→ **节选原文**:

========================

最新消息:20210917 已从crifan.com换到crifan.org

【已解决】Python上传印象笔记的笔记的图片资源到WordPress后且更新印象笔记的笔记

图片 crifan 371浏览 0评论
折腾:
【未解决】Python处理发布印象笔记帖子到WordPress后的部分细节优化
期间,之前已实现印象笔记Evernote的note笔记的图片资源resource,缩小处理后,上传到WordPress的media:
【已解决】Python中更新印象笔记中帖子中附件图片的数据
后,回来更新Evernote的note的resources的list
但是前后调试了几次,发现都是有些bug:
更新后,note的resources和实际已处理的image的个数不匹配
导致更新后,resources中还残留没处理的图片资源,但是content的html中已经没了en-media了。
所以,此处再去继续修复逻辑。
最后采用的是:
给noteDetail.resources拷贝了一份latestResList,然后作为参数
    logging.info("Uploading resource and sync url")
    if noteDetail.resources:
        # later process should use copied resources list, otherwise internal will alter resources list, case unexpected resources list changed
        originResList = copy.deepcopy(noteDetail.resources)
        latestResList = copy.deepcopy(noteDetail.resources)
        totalResNum = len(originResList)
        logging.info("Total resources: %d", totalResNum)
        for curResIdx, eachResource in enumerate(originResList):
            curResNum = curResIdx + 1
            logging.info("%s resource %d/%d %s", "-"*20, curResNum, totalResNum, "-"*20)
            uploadedImgUrl = gEnToWp.uploadNoteImageToWordpress(noteDetail, eachResource, latestResList)
            # 'https://www.crifan.com/files/pic/uploads/2020/11/acd6a38382b0475db72764187cac7ae0.jpg'
            logging.info("uploaded resource %s to wordpress and has sync url %s", eachResource.guid, uploadedImgUrl)
            # if uploadedImgUrl:
            #     latestResList.remove(eachResource)
                # Error: 发生异常: ValueError list.remove(x): x not in list
                # for inside uploadNoteImageToWordpress have removed
传入uploadNoteImageToWordpress
    def uploadNoteImageToWordpress(self, curNoteDetail, curResource, curResList=None):
        """Upload note single imges to wordpress, and sync to note (replace en-media to img)

========================

→ **任务要求**:
- 1) 将关于印象笔记图片上传的节选原文中以"但是前后调试了几次"开头的那一段改写成简短的要点列表，保留其主要事实。
- 2) 从关于印象笔记图片上传的节选原文最后一句之后接着往下写。

→ **给定材料**:
========================

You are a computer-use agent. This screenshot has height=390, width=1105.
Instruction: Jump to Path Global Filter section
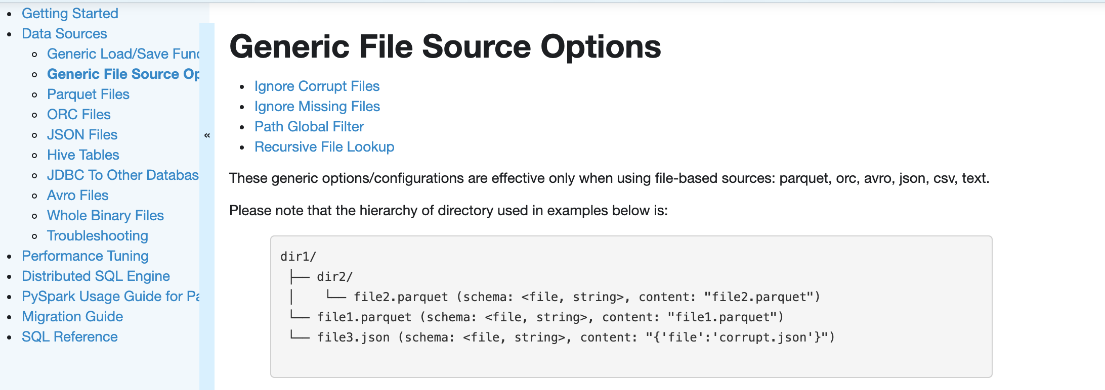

========================

→ **练习答案**:
- 1)
- 前后调试了几次，发现存在一些bug。
- 更新后，note的resources数量与实际已处理的image数量不匹配。
- 结果是resources中还残留着没处理的图片资源，但content的html中已经没有en-media了。

- 2)
        Args:
            curNote (Note): evernote Note
            curResource (Resource): evernote Note Resource
            curResList (list): evernote Note Resource list
        Returns:
            upload image url(str)
        Raises:
        """
        if not curResList:
            curResList = curNoteDetail.resources


        uploadedImgUrl = ""


        isImg = self.evernote.isImageResource(curResource)
        if not isImg:
            logging.warning("Not upload resource %s to wordpress for Not Image", curResource)
            return uploadedImgUrl


        isUploadOk, respInfo = self.uploadImageToWordpress(curResource)
        if isUploadOk:
            # {'id': 70491, 'url': 'https://www.crifan.com/files/pic/uploads/2020/11/c8b16cafe6484131943d80267d390485.jpg', 'slug': 'c8b16cafe6484131943d80267d390485', 'link': 'https://www.crifan.com/c8b16cafe6484131943d80267d390485/', 'title': 'c8b16cafe6484131943d80267d390485'}
            uploadedImgUrl = respInfo["url"]
            logging.info("uploaded url %s", uploadedImgUrl)
            # "https://www.crifan.com/files/pic/uploads/2020/03/f6956c30ef0b475fa2b99c2f49622e35.png"
            # relace en-media to img
            respNote = self.syncNoteImage(curNoteDetail, curResource, uploadedImgUrl, curResList)
            # logging.info("Complete sync image %s to note %s", uploadedImgUrl, respNote.title)
        else:
            logging.warning("Failed to upload image resource %s to wordpress", curResource)


        return uploadedImgUrl
再传入:syncNoteImage
    def syncNoteImage(self, curNoteDetail, curResource, uploadedImgUrl, curResList=None):
        """Sync uploaded image url into Evernote Note content, replace en-media to img


        Args:
            curNoteDetail (Note): evernote Note
            curResource (Resource): evernote Note Resource
            uploadedImgUrl (str): uploaded imge url, previously is Evernote Resource
            curResList (list): evernote Note Resource list
        Returns:
            updated note detail
        Raises:
        """
        if not curResList:
            curResList = curNoteDetail.resources


        # curContent = curNoteDetail.content
        # logging.debug("curContent=%s", curContent)
        # soup = BeautifulSoup(curContent, 'html.parser')
        soup = crifanEvernote.noteContentToSoup(curNoteDetail)


        """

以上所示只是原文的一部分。